→ **Exercise brief**: The entries below must be returned exactly as they stand.

→ **Extracted entries**:
-- Opening Marker --

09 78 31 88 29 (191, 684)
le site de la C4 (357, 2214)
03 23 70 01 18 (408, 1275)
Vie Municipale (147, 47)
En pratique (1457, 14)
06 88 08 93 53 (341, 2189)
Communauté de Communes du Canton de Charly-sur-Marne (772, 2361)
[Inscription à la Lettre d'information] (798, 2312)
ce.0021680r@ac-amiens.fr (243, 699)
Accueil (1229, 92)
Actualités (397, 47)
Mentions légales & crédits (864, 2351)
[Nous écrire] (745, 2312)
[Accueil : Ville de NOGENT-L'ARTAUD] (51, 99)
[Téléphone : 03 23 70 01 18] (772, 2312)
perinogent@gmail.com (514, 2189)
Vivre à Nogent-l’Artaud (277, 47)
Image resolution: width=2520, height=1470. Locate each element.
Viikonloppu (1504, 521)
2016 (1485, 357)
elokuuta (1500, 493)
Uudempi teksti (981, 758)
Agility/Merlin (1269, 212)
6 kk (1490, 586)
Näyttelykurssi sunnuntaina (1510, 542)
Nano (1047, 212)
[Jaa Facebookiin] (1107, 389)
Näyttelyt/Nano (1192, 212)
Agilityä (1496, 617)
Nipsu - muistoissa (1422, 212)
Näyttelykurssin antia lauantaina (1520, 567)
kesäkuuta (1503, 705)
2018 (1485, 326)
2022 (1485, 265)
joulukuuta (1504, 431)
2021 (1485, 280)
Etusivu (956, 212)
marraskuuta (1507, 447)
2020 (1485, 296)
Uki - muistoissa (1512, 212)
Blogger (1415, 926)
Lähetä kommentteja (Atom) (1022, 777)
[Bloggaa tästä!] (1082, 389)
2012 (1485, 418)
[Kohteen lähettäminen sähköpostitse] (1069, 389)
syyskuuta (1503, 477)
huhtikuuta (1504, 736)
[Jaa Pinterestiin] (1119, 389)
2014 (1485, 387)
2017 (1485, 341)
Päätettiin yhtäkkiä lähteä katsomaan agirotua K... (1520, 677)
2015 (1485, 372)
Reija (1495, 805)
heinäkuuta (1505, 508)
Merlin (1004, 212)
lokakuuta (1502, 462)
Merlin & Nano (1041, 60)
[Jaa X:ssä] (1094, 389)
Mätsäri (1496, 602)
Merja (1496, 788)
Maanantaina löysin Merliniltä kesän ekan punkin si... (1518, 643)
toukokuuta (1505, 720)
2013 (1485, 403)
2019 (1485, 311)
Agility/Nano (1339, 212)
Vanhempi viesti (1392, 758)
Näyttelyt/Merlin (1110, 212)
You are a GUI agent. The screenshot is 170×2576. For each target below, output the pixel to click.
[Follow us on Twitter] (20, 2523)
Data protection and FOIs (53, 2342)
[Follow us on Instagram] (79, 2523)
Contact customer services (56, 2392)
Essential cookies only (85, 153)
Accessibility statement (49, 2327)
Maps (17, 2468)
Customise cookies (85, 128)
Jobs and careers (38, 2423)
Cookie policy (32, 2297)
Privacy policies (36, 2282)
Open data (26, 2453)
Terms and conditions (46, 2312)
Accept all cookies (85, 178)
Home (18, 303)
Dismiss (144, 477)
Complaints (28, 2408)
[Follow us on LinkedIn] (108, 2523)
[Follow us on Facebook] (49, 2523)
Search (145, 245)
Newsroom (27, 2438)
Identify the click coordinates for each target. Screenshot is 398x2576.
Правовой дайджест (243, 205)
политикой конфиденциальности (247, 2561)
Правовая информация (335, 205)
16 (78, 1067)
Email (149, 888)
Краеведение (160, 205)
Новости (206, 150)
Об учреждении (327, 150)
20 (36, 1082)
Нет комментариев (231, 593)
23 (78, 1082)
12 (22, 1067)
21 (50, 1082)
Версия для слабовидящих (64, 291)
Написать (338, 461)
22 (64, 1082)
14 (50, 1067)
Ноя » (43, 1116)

-- Closing Marker --

→ **Your solution**:
09 78 31 88 29 (191, 684)
le site de la C4 (357, 2214)
03 23 70 01 18 (408, 1275)
Vie Municipale (147, 47)
En pratique (1457, 14)
06 88 08 93 53 (341, 2189)
Communauté de Communes du Canton de Charly-sur-Marne (772, 2361)
[Inscription à la Lettre d'information] (798, 2312)
ce.0021680r@ac-amiens.fr (243, 699)
Accueil (1229, 92)
Actualités (397, 47)
Mentions légales & crédits (864, 2351)
[Nous écrire] (745, 2312)
[Accueil : Ville de NOGENT-L'ARTAUD] (51, 99)
[Téléphone : 03 23 70 01 18] (772, 2312)
perinogent@gmail.com (514, 2189)
Vivre à Nogent-l’Artaud (277, 47)
Image resolution: width=2520, height=1470. Locate each element.
Viikonloppu (1504, 521)
2016 (1485, 357)
elokuuta (1500, 493)
Uudempi teksti (981, 758)
Agility/Merlin (1269, 212)
6 kk (1490, 586)
Näyttelykurssi sunnuntaina (1510, 542)
Nano (1047, 212)
[Jaa Facebookiin] (1107, 389)
Näyttelyt/Nano (1192, 212)
Agilityä (1496, 617)
Nipsu - muistoissa (1422, 212)
Näyttelykurssin antia lauantaina (1520, 567)
kesäkuuta (1503, 705)
2018 (1485, 326)
2022 (1485, 265)
joulukuuta (1504, 431)
2021 (1485, 280)
Etusivu (956, 212)
marraskuuta (1507, 447)
2020 (1485, 296)
Uki - muistoissa (1512, 212)
Blogger (1415, 926)
Lähetä kommentteja (Atom) (1022, 777)
[Bloggaa tästä!] (1082, 389)
2012 (1485, 418)
[Kohteen lähettäminen sähköpostitse] (1069, 389)
syyskuuta (1503, 477)
huhtikuuta (1504, 736)
[Jaa Pinterestiin] (1119, 389)
2014 (1485, 387)
2017 (1485, 341)
Päätettiin yhtäkkiä lähteä katsomaan agirotua K... (1520, 677)
2015 (1485, 372)
Reija (1495, 805)
heinäkuuta (1505, 508)
Merlin (1004, 212)
lokakuuta (1502, 462)
Merlin & Nano (1041, 60)
[Jaa X:ssä] (1094, 389)
Mätsäri (1496, 602)
Merja (1496, 788)
Maanantaina löysin Merliniltä kesän ekan punkin si... (1518, 643)
toukokuuta (1505, 720)
2013 (1485, 403)
2019 (1485, 311)
Agility/Nano (1339, 212)
Vanhempi viesti (1392, 758)
Näyttelyt/Merlin (1110, 212)
You are a GUI agent. The screenshot is 170×2576. For each target below, output the pixel to click.
[Follow us on Twitter] (20, 2523)
Data protection and FOIs (53, 2342)
[Follow us on Instagram] (79, 2523)
Contact customer services (56, 2392)
Essential cookies only (85, 153)
Accessibility statement (49, 2327)
Maps (17, 2468)
Customise cookies (85, 128)
Jobs and careers (38, 2423)
Cookie policy (32, 2297)
Privacy policies (36, 2282)
Open data (26, 2453)
Terms and conditions (46, 2312)
Accept all cookies (85, 178)
Home (18, 303)
Dismiss (144, 477)
Complaints (28, 2408)
[Follow us on LinkedIn] (108, 2523)
[Follow us on Facebook] (49, 2523)
Search (145, 245)
Newsroom (27, 2438)
Identify the click coordinates for each target. Screenshot is 398x2576.
Правовой дайджест (243, 205)
политикой конфиденциальности (247, 2561)
Правовая информация (335, 205)
16 (78, 1067)
Email (149, 888)
Краеведение (160, 205)
Новости (206, 150)
Об учреждении (327, 150)
20 (36, 1082)
Нет комментариев (231, 593)
23 (78, 1082)
12 (22, 1067)
21 (50, 1082)
Версия для слабовидящих (64, 291)
Написать (338, 461)
22 (64, 1082)
14 (50, 1067)
Ноя » (43, 1116)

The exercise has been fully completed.